Stored items

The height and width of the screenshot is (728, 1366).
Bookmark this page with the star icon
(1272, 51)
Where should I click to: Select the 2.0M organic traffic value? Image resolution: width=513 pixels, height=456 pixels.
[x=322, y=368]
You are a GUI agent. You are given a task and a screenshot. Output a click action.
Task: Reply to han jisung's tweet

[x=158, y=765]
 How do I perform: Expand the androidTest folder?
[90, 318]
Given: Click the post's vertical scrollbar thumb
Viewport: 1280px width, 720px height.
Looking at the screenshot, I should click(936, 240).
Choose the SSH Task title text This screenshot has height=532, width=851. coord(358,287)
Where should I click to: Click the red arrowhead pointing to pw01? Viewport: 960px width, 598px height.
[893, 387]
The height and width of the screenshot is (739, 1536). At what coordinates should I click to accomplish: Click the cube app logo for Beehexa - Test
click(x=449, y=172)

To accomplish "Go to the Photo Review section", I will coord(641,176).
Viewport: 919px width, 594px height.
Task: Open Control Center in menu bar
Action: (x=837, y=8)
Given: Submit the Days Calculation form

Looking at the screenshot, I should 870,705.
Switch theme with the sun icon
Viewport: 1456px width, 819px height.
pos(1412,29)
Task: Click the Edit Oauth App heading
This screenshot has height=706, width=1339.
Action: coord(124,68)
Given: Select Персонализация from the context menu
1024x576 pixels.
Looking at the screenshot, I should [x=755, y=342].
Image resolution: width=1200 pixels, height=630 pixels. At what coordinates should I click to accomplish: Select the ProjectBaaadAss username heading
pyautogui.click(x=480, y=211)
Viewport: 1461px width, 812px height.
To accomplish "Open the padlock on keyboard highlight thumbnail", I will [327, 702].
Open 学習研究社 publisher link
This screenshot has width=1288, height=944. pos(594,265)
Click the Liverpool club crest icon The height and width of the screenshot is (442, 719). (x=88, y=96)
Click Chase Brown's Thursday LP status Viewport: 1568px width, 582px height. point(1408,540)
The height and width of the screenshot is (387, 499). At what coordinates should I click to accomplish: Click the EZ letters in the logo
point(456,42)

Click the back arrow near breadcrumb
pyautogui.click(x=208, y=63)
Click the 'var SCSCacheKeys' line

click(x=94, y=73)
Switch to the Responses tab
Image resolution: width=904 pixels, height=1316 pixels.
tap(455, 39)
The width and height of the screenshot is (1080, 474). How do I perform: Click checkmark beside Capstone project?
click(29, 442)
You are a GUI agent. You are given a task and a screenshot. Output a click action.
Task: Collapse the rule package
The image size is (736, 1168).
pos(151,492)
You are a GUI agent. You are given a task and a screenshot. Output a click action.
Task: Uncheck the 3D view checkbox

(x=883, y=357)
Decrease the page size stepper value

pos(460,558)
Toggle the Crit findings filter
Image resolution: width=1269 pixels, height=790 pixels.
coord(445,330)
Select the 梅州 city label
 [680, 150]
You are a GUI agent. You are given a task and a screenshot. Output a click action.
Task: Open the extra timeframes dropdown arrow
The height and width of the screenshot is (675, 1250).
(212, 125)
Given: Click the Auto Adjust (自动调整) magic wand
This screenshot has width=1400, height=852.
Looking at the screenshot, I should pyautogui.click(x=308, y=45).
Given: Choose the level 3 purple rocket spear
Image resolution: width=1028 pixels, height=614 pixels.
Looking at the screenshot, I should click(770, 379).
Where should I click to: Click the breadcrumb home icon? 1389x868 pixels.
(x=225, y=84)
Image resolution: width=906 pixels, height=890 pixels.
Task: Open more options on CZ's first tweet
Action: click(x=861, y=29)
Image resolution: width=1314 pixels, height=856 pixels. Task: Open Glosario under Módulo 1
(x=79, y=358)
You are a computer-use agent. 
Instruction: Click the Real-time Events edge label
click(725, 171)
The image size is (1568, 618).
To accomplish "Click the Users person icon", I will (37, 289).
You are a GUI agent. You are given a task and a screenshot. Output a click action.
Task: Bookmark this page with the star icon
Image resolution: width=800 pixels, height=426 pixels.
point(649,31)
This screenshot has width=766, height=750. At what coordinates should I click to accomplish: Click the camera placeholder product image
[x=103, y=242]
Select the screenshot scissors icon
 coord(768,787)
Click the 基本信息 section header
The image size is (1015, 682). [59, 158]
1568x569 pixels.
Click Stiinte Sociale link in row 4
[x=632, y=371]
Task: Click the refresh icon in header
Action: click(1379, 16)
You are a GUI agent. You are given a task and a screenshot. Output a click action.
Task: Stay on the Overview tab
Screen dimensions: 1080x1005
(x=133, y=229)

### Your objective
Once you have read the records above, output each of them verbatim.

### Answer to this task
The height and width of the screenshot is (728, 1366).
Bookmark this page with the star icon
(1272, 51)
Where should I click to: Select the 2.0M organic traffic value? Image resolution: width=513 pixels, height=456 pixels.
[x=322, y=368]
You are a GUI agent. You are given a task and a screenshot. Output a click action.
Task: Reply to han jisung's tweet

[x=158, y=765]
 How do I perform: Expand the androidTest folder?
[90, 318]
Given: Click the post's vertical scrollbar thumb
Viewport: 1280px width, 720px height.
Looking at the screenshot, I should click(936, 240).
Choose the SSH Task title text This screenshot has height=532, width=851. coord(358,287)
Where should I click to: Click the red arrowhead pointing to pw01? Viewport: 960px width, 598px height.
[893, 387]
The height and width of the screenshot is (739, 1536). At what coordinates should I click to accomplish: Click the cube app logo for Beehexa - Test
click(x=449, y=172)

To accomplish "Go to the Photo Review section", I will coord(641,176).
Viewport: 919px width, 594px height.
Task: Open Control Center in menu bar
Action: (x=837, y=8)
Given: Submit the Days Calculation form

Looking at the screenshot, I should 870,705.
Switch theme with the sun icon
Viewport: 1456px width, 819px height.
pos(1412,29)
Task: Click the Edit Oauth App heading
This screenshot has height=706, width=1339.
Action: coord(124,68)
Given: Select Персонализация from the context menu
1024x576 pixels.
Looking at the screenshot, I should [x=755, y=342].
Image resolution: width=1200 pixels, height=630 pixels. At what coordinates should I click to accomplish: Select the ProjectBaaadAss username heading
pyautogui.click(x=480, y=211)
Viewport: 1461px width, 812px height.
To accomplish "Open the padlock on keyboard highlight thumbnail", I will [327, 702].
Open 学習研究社 publisher link
This screenshot has width=1288, height=944. pos(594,265)
Click the Liverpool club crest icon The height and width of the screenshot is (442, 719). (x=88, y=96)
Click Chase Brown's Thursday LP status Viewport: 1568px width, 582px height. point(1408,540)
The height and width of the screenshot is (387, 499). At what coordinates should I click to accomplish: Click the EZ letters in the logo
point(456,42)

Click the back arrow near breadcrumb
pyautogui.click(x=208, y=63)
Click the 'var SCSCacheKeys' line

click(x=94, y=73)
Switch to the Responses tab
Image resolution: width=904 pixels, height=1316 pixels.
tap(455, 39)
The width and height of the screenshot is (1080, 474). How do I perform: Click checkmark beside Capstone project?
click(29, 442)
You are a GUI agent. You are given a task and a screenshot. Output a click action.
Task: Collapse the rule package
The image size is (736, 1168).
pos(151,492)
You are a GUI agent. You are given a task and a screenshot. Output a click action.
Task: Uncheck the 3D view checkbox

(x=883, y=357)
Decrease the page size stepper value

pos(460,558)
Toggle the Crit findings filter
Image resolution: width=1269 pixels, height=790 pixels.
coord(445,330)
Select the 梅州 city label
 [680, 150]
You are a GUI agent. You are given a task and a screenshot. Output a click action.
Task: Open the extra timeframes dropdown arrow
The height and width of the screenshot is (675, 1250).
(212, 125)
Given: Click the Auto Adjust (自动调整) magic wand
This screenshot has width=1400, height=852.
Looking at the screenshot, I should pyautogui.click(x=308, y=45).
Given: Choose the level 3 purple rocket spear
Image resolution: width=1028 pixels, height=614 pixels.
Looking at the screenshot, I should click(770, 379).
Where should I click to: Click the breadcrumb home icon? 1389x868 pixels.
(x=225, y=84)
Image resolution: width=906 pixels, height=890 pixels.
Task: Open more options on CZ's first tweet
Action: click(x=861, y=29)
Image resolution: width=1314 pixels, height=856 pixels. Task: Open Glosario under Módulo 1
(x=79, y=358)
You are a computer-use agent. 
Instruction: Click the Real-time Events edge label
click(725, 171)
The image size is (1568, 618).
To accomplish "Click the Users person icon", I will (37, 289).
You are a GUI agent. You are given a task and a screenshot. Output a click action.
Task: Bookmark this page with the star icon
Image resolution: width=800 pixels, height=426 pixels.
point(649,31)
This screenshot has width=766, height=750. At what coordinates should I click to accomplish: Click the camera placeholder product image
[x=103, y=242]
Select the screenshot scissors icon
 coord(768,787)
Click the 基本信息 section header
The image size is (1015, 682). [59, 158]
1568x569 pixels.
Click Stiinte Sociale link in row 4
[x=632, y=371]
Task: Click the refresh icon in header
Action: click(1379, 16)
You are a GUI agent. You are given a task and a screenshot. Output a click action.
Task: Stay on the Overview tab
Screen dimensions: 1080x1005
(x=133, y=229)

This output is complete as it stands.